Dataset records
*-*-*

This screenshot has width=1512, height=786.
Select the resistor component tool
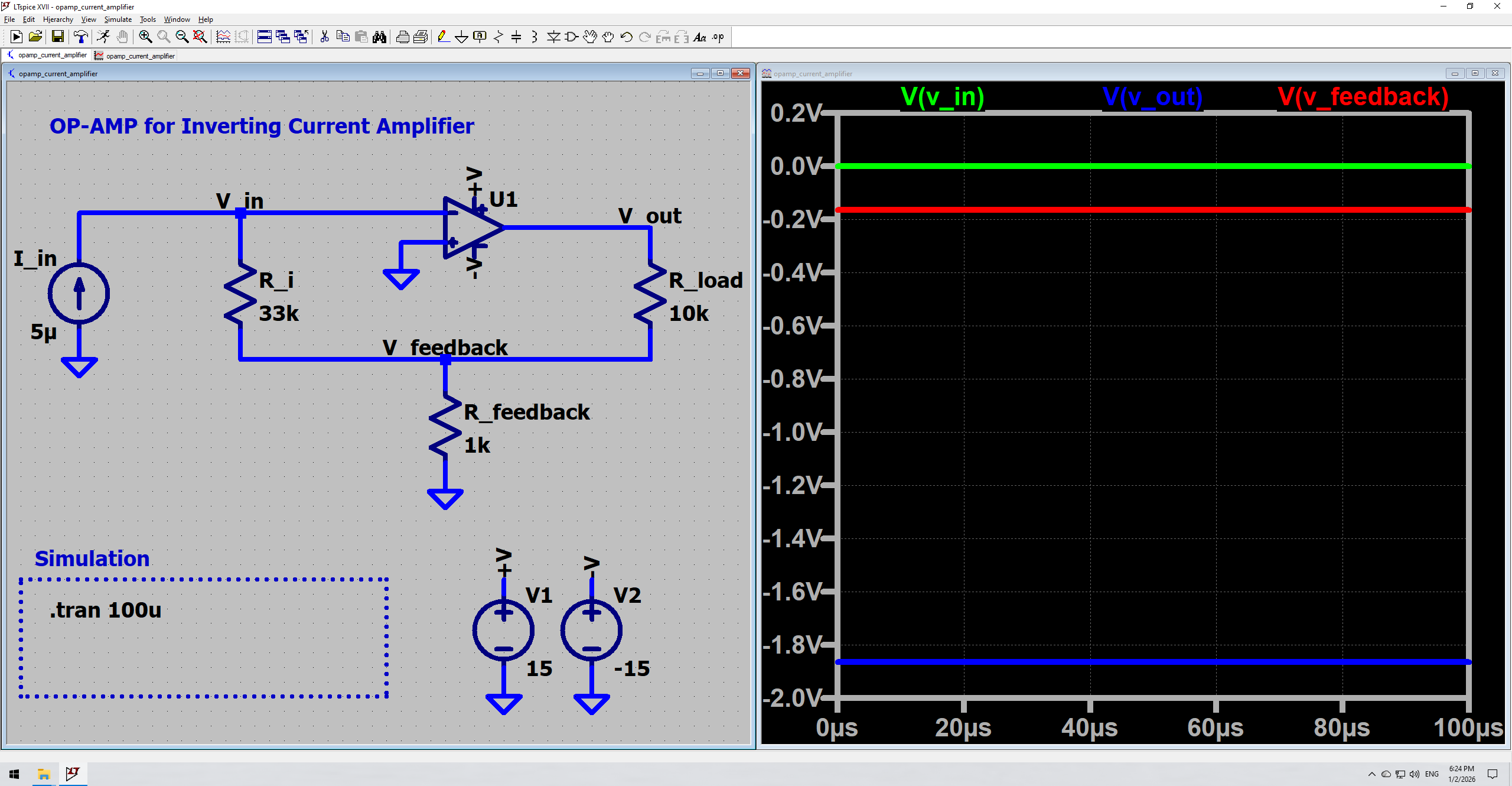coord(498,37)

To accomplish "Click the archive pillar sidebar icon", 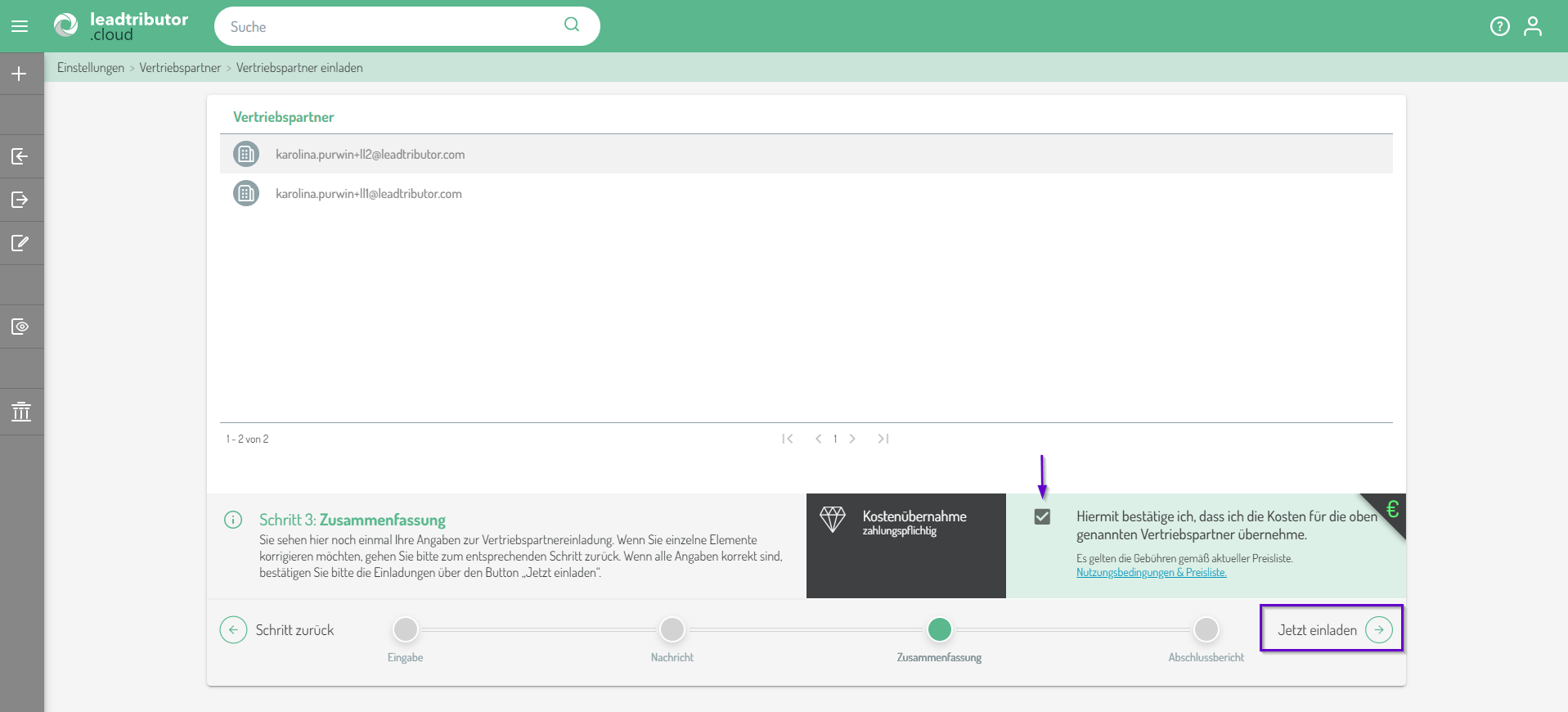I will pyautogui.click(x=21, y=411).
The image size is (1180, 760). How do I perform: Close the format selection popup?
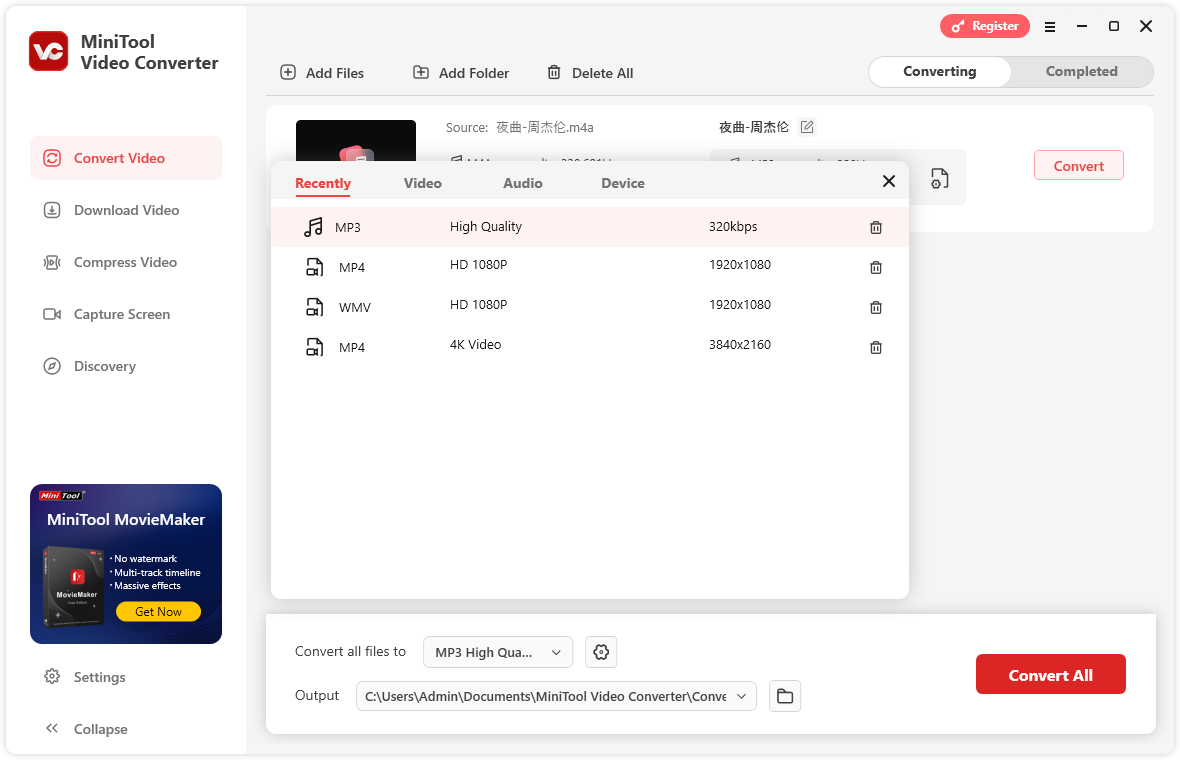coord(888,181)
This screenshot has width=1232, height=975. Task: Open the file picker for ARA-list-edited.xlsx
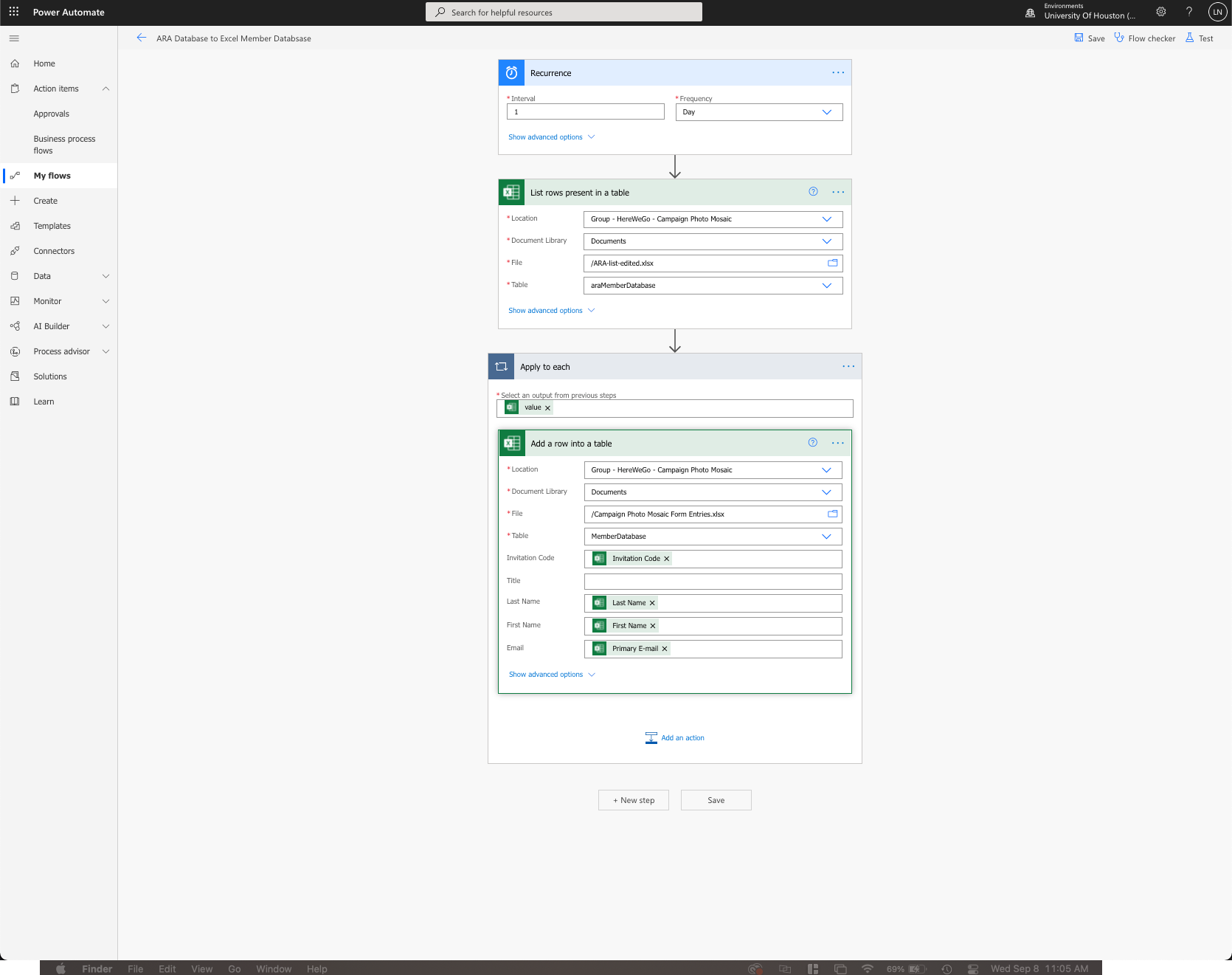point(832,263)
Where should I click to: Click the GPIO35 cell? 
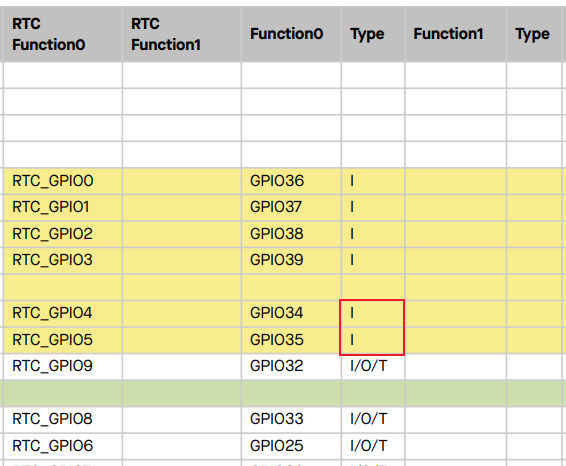[291, 340]
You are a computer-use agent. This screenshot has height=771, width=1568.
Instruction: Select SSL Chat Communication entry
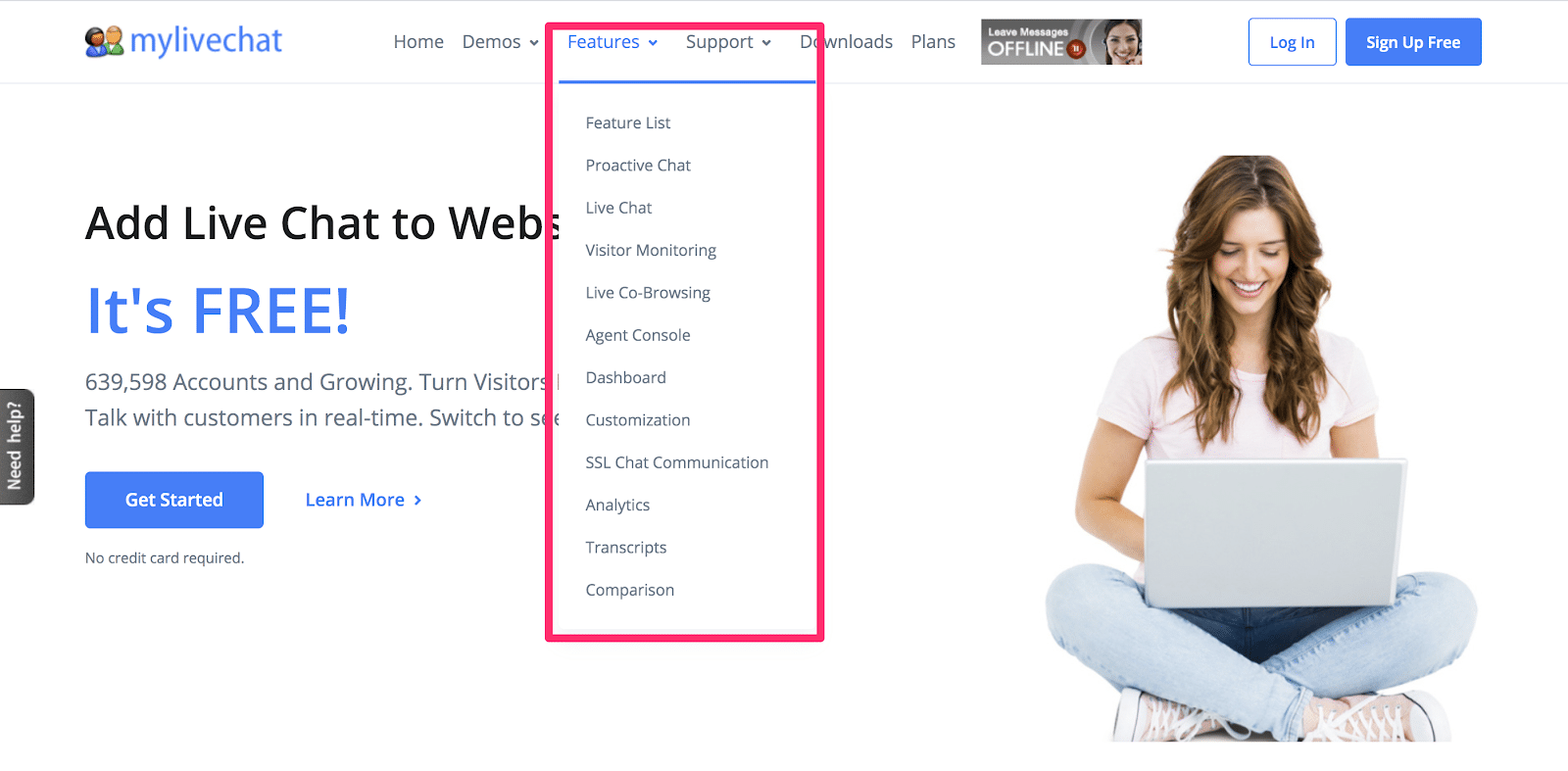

*-*-*

**PROBLEM TO WORK ON:**
Tally the lines of the records above that contain the string "width", matching case exactly. Reply with the number only.

**SOLUTION:**
3